Seraya mengisi waktu luang selama di rumah yang kebetulan bertepatan bulan puasa, maka tidak ada salahnya jika Anda memanfaatkannya untuk membersihkan helm agar kondisinya selalu baik meski jarang dipakai selama PSBB.

"Dengan melakukan perawatan, tentunya kualitas helm akan selalu terjaga sehingga memberikan kenyamanan saat digunakan," ujar Johanes Lucky, Safety Riding Manager PT Astra Honda Motor (AHM) dalam siaran persnya.

Pihak AHM pun berbagi cara dalam merawat helm.
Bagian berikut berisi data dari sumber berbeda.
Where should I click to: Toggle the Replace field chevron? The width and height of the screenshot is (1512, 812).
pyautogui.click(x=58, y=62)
Apa saja?

- Bersihkan Lapisan Luar

Bersihkan lapisan luar helm berikut kaca helm jika sudah terlihat kusam atau terkena kotoran, debu atau hujan dengan kain serat halus atau kain micro fiber serta sabun khusus perawatan helm.

Penggunaan kain dengan serat halus seperti kain micro fiber dapat mencegah lecet akibat proses pembersihan.

- Hindari Pembersih Kaca

Hindari penggunaan pembersih kaca untuk membersihkan visor helm karena biasanya pembersih kaca mengandung amonia yang dapat merusak polikarbonat pada visor yang berdampak menurunnya tingkat kejernihan visor helm.

- Pakai Cotton Bud

Gunakan cotton bud untuk membersihkan bagian helm yang sulit dijangkau seperti lubang ventilasi pada helm yang bertujuan untuk menjaga sirkulasi udara pada helm agar tidak terhalang oleh kotoran.
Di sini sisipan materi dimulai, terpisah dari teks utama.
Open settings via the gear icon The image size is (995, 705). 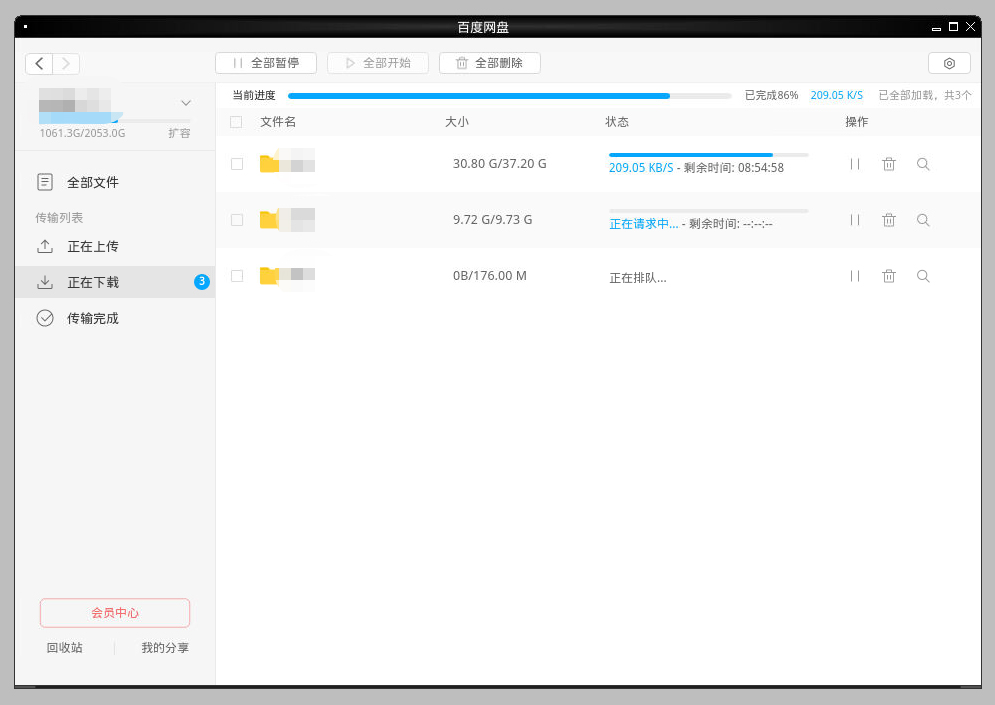tap(949, 63)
- Hindari Menyiram Lapisan Tengah

Lapisan tengah helm cukup di lap dengan kain micro fiber kering dan hindari menyiram lapisan tengah dengan air karena dapat menurunkan kualitas daya redam sterofoam, mengurangi kekuatan perekat sterofoam dan juga menimbulkan jamur apabila proses pengeringan tidak dilakukan secara maksimal.

- Rendam Lapisan Portable

Untuk lapisan dalam portable dapat dilepas kemudian rendam dan cuci dengan lembut menggunakan tangan, hindari menggunakan sikat karena bisa merusak kain pelapisnya.

Kemudian bilas hingga bersih lalu tepuk-tepuk dan keringkan dengan cara dijemur. Jangan gunakan pemanas sebagai pengering, karena panas berlebih dapat merusak kualitas busa helm.

- Gunakan Air Hangat

Untuk lapisan dalam permanen gunakan air hangat dan sampo khusus atau sabun kemudian masukkan helm dengan posisi seperti saat digunakan (jangan dengan posisi terbalik).

Buka visor (tanpa dilepas) dan gunakan jari untuk menggosok lapisan dalamnya. Kemudian angkat helm dan bilas sehingga tidak ada sisa shampo atau sabun yang masih menempel.

Tekan busa helm perlahan untuk menghilangkan sisa air dan lakukan pengeringan.

- Pelumas

Lumasi bagian engsel helm seperti engsel tali helm dan engsel visor menggunakan pelumas helm atau baby oil sehingga fungsi engsel tetap maksimal.

- Pelapis Khusus

Setelah helm bersih untuk tetap menjaga kualitasnya, olesi helm dengan pelapis khusus helm sehingga tetap berkilau dan terjaga kualitas cat helm tersebut.

- Helmet Liner

Untuk mengurangi jumlah keringat yang terserap oleh lapisan dalam atau padding helm saat berkendara gunakan helmet liner atau helmet cup, karena selain dapat menimbulkan bau tidak sedap dan jamur, ternyata keringat dapat menurunkan kualitas busa helm.

- Jangan Langsung Masukkan Tas

Setelah helm digunakan jangan langsung masukkan ke dalam tas karena helm yang lembab akan menimbulkan bau tidak sedap dan dapat mengakibatkan berjamur.

Dengan melakukan perawatan tersebut, maka dapat mencegah dampak negatif seperti penyakit jamur kulit akibat menggunakan perlengkapan berkendara yang kotor, bau tidak sedap yang ditimbulkan dari keringat, menurunnya kualitas helm serta menghindari ketidaknyamanan pengguna.

Sebaiknya membersihkan helm dilakukan minimal satu bulan sekali. Namun, jika dipakai setiap hari, pembersihannya dapat dilakukan setiap minggu atau sesegera mungkin apabila terkena hujan, agar helm tetap bersih dan nyaman dipakai.